The images on the various international satellite and cable news services didn’t help, of course. All those visibly exhausted, angry congressmen, senators, and White House aides – somber and grim-faced – were televised via news loops that kept repeating every twenty minutes.

As trading began, and steep, even precipitous falls in stock values occurred, automatic computerized trading brakes kicked in as soon as the key indicators fell below the triggering thresholds. This temporarily froze market trading in Asia. However, by that time in the day, the markets in the US had opened, and the same frenzy took hold there as well. The European and South Asian markets then entered the feeding frenzy too.

But the upheavals in the globe’s stock markets were nothing in comparison to what struck the bond markets. As investors were calculating how the US would service the country’s sovereign debt – let alone how new offerings would be issued these same investors fled the bond markets into anything else that seemed more stable by comparison.

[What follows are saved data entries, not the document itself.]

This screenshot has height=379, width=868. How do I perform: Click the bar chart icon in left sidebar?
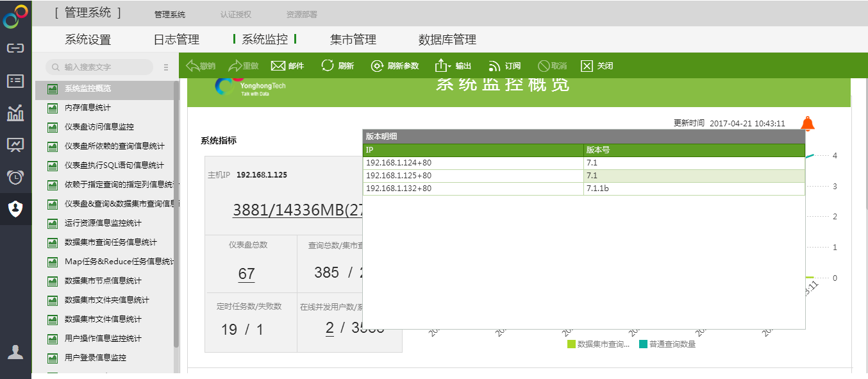[x=15, y=113]
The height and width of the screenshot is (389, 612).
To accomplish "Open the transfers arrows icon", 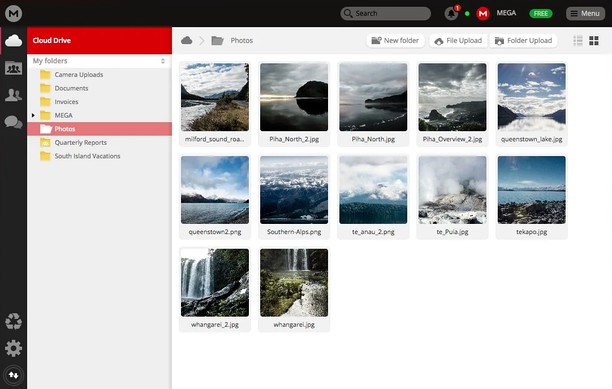I will tap(13, 375).
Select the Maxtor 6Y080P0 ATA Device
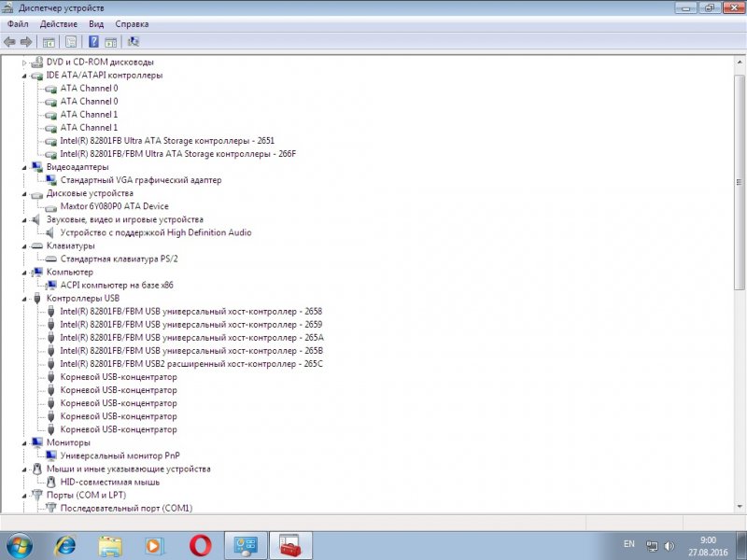Image resolution: width=747 pixels, height=560 pixels. pos(114,206)
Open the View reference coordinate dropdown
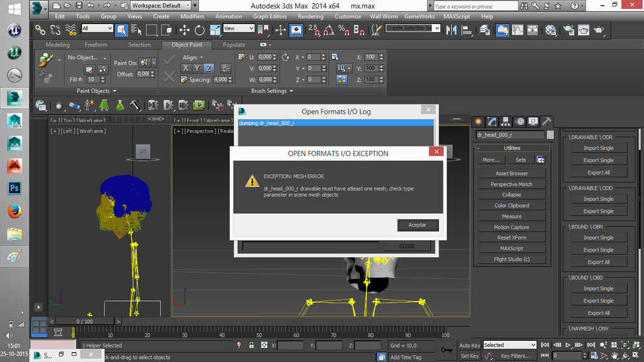Viewport: 644px width, 362px height. click(x=239, y=29)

The big question was, however: from bonds into what? Recent warnings about the impact of the US debt crisis from the head of the IMF, Christine Lagarde, suddenly became its own self-fulfilling prophecy.

Reassuring words from big investors like Warren Buffett and other large fund managers that everything would be sorted out, if only everybody could just take a deep breath and wait a day or two for the politicians to become adults again, fell on deaf ears.

After a tense week of tumult and turmoil in the markets worldwide, Treasury Secretary, Jacob Lew, announced that an exhaustive evaluation of every single US Government financial obligation – from all those Social Security payments to tens of millions of retired persons to military base expenditures around the world to maturing treasury bonds – allowed them to issue a plan to systematically schedule disbursements in line with tax revenues, even if retirees and everybody else would need to wait an average of two weeks longer than usual for their payments.

But the sight on television screens worldwide of thousands of elderly Americans besieging Capitol Hill, led by a handicapped, decorated Vietnam veteran, demanding their now-overdue Social Security payments – all organized through a massive social media campaign – mesmerized the world.

Embarrassed congressmen began barricading themselves in their offices to avoid those elderly citizens – some in wheelchairs and even a few brave souls carried in on gurneys – who were filling the hallways and corridors of the various congressional office buildings.

In the end, it took the Chinese treasury authorities’ announcement they had no doubt the US Government would honour its obligations in due time, “without doubt, just as they have been doing since 1789”, to restore a semblance of order to the markets globally.

The Chinese, of course, had no intention of seeing their vast holdings in US Treasuries degrade steeply in value as a result of this ongoing, contagious, and increasingly irrational financial pandemonium, and so they waded in to the roiling markets to attempt a rescue. The significant fall in the Dollar vis-à-vis other world currencies as a result of this mess also transfixed the Chinese as they watched the pressure on the Renminbi to revalue upward build up dangerously as well.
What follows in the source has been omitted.